O desconforto urinário engloba sensações moderadas e frequentemente variáveis: vontade frequente e premente de urinar, sensação de esvaziamento incompleto da bexiga ou ligeira sensação de puxão sem dor propriamente dita. Distingue-se de uma dor urinária evidente, mais intensa e geralmente associada a uma causa identificável, como uma infeção. Esta diferença de intensidade leva a abordagens diferentes: um simples desconforto é frequentemente acompanhado por medidas relacionadas com o estilo de vida, enquanto uma dor acentuada requer um diagnóstico mais aprofundado, para além das meras medidas de conforto urinário no dia a dia.
Muitos incômodos urinários surgem sem infeção subjacente: o consumo excessivo de cafeína, álcool ou refrigerantes irrita a parede da bexiga, enquanto uma hidratação demasiado concentrada num curto período de tempo sobrecarrega a bexiga. O stress e a ansiedade também podem traduzir-se numa sensação de necessidade urinária mais frequente, sem que se detete qualquer anomalia orgânica no exame.
Com a idade, a capacidade e a elasticidade da bexiga diminuem progressivamente, o que pode traduzir-se em necessidades mais frequentes e numa sensação de esvaziamento menos completo. Nas mulheres, a menopausa acentua este fenómeno devido à diminuição dos estrogénios, o que fragiliza os tecidos de suporte da bexiga e da uretra, favorecendo desconfortos e pequenas perdas de urina associadas.
Nos homens, o aumento progressivo do volume da próstata com a idade comprime parcialmente a uretra e pode provocar um jato urinário mais fraco, vontade frequente de urinar ou uma sensação de esvaziamento incompleto. Os problemas da próstata estão entre as causas mais frequentes de desconforto urinário após os 50 anos e merecem um rastreio regular no âmbito do acompanhamento médico habitual.
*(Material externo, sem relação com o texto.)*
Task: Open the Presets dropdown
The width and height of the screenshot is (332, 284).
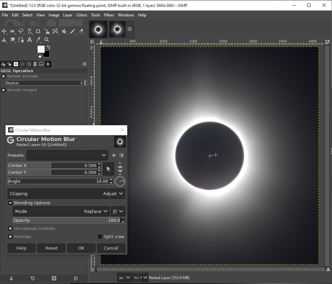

Espaçar progressivamente as micções quando a vontade de urinar está mais relacionada com o hábito do que com uma necessidade real, limitar os estimulantes da bexiga (cafeína, álcool, especiarias) e praticar exercícios de reabilitação pélvica para reforçar o controlo do pavimento pélvico fazem parte das medidas mais eficazes para reduzir um desconforto urinário ligeiro no dia a dia.
Um desconforto que seja acompanhado por ardor intenso, sangue na urina, febre ou que se agrave rapidamente deve ser motivo de consulta imediata, para descartar uma infeção ou outra causa orgânica. O magnésio contribui para o funcionamento normal dos músculos, incluindo os da bexiga, mas não substitui, em caso algum, o parecer médico em caso de desconforto persistente ou invulgar.